Job Management
Once a Jet job is submitted, it has its own lifecycle on the cluster which is distinct from the submitter. Jet offers several ways to manage the job after it's been submitted to the cluster.
Submitting Jobs
You can submit jobs to a cluster using the jet submit
command
and packaging the job as a JAR:
$ bin/jet submit -n hello-world examples/hello-world.jar arg1 arg2
Submitting JAR 'examples/hello-world.jar' with arguments [arg1, arg2]
Using job name 'hello-world'
For a full guide on submitting jobs, see the relevant section in Programming Guide.
Listing Jobs
You can use the Jet command line to get a list of all running jobs in the cluster:
$ bin/jet list-jobs
ID STATUS SUBMISSION TIME NAME
0401-9f77-b9c0-0001 RUNNING 2020-03-07T15:59:49.234 hello-world
You can also see completed jobs, by specifying the -a
parameter:
$ bin/jet list-jobs -a
ID STATUS SUBMISSION TIME NAME
0402-de9d-35c0-0001 RUNNING 2020-03-08T15:14:11.439 hello-world-v2
0402-de21-7f00-0001 FAILED 2020-03-08T15:12:04.893 hello-world
Cancelling Jobs
A streaming Jet job will run indefinitely until cancelled. You can cancel a job as follows:
bin/jet cancel <job_name_or_id>
$ bin/jet cancel hello-world
Cancelling job id=0402-de21-7f00-0001, name=hello-world, submissionTime=2020-03-08T15:12:04.893
Job cancelled.
Once a job is cancelled, the snapshot for the job is lost and the job can't be resumed. Cancelled jobs will have the "failed" status. Only batch jobs are able to complete successfully.
Auto-scaling
Jet jobs by default auto-scale when a new node is added or removed from the cluster. The way Jet scales jobs is by restarting the job after a change in the cluster. You can find an in-depth explanation of Jet's fault tolerance design in the Architecture section.
In general, when auto-scaling is off and a new node is added to a cluster the job will keep running on the previous nodes but not on the new node without any restarts.

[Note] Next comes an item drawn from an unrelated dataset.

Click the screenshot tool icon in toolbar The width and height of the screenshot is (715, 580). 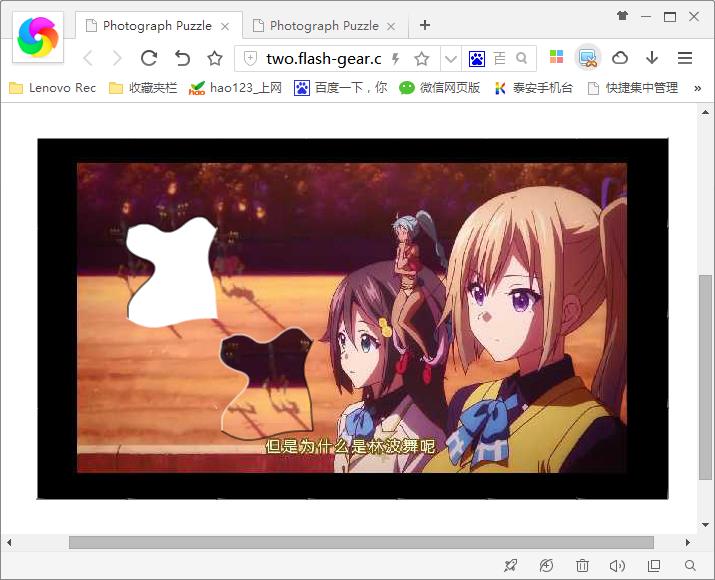[x=588, y=58]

The exact behavior of what happens when a node joins or leaves depends on whether a job is configured with a processing guarantee and with auto-scaling. The table below shows the behavior of the job during a cluster change depending on these two settings.
Auto-Scaling Setting | Processing Guarantee Setting | Member Added | Member Removed |
---|---|---|---|
enabled (default) | any setting | restart after day | restart immediately |
disabled | none | keep job running on old members | fail job |
disabled | at-least-once or exactly-once | keep job running on old members | suspend job |
Suspending and Resuming
Jet supports manually suspending and resuming of streaming jobs in a fault-tolerant way. The Job must be configured with a processing guarantee.
When a job is suspended, all the metadata about the job is still kept in the cluster. A snapshot of the job computational state is taken during a suspend operation and then on a resume the job is gracefully started from the same snapshot.
Suspending and resuming can be useful for example when you need to perform maintenance on a data source or sink without disrupting a running job.
Use the jet
command line to suspend or resume jobs as below:
bin/jet suspend
$ bin/jet suspend hello-world
Suspending job id=0401-9f77-b9c0-0001, name=hello-world, submissionTime=2020-03-07T15:59:49.234...
Job suspended.
bin/jet resume
$ bin/jet resume hello-world
Resuming job id=0401-9f77-b9c0-0001, name=hello-world, submissionTime=2020-03-07T15:59:49.234...
Job resumed.
Restarting
It's also possible to simply restart a job without suspending and resuming in one atomic action. This can be useful when you want to have finer grained control on when the job should be scaled. For example, if you have auto-scaling off and are adding 3 nodes to a cluster you can manually restart at the desired point to have the jobs utilizing all of the new nodes:
bin/jet restart <job_name_or_id>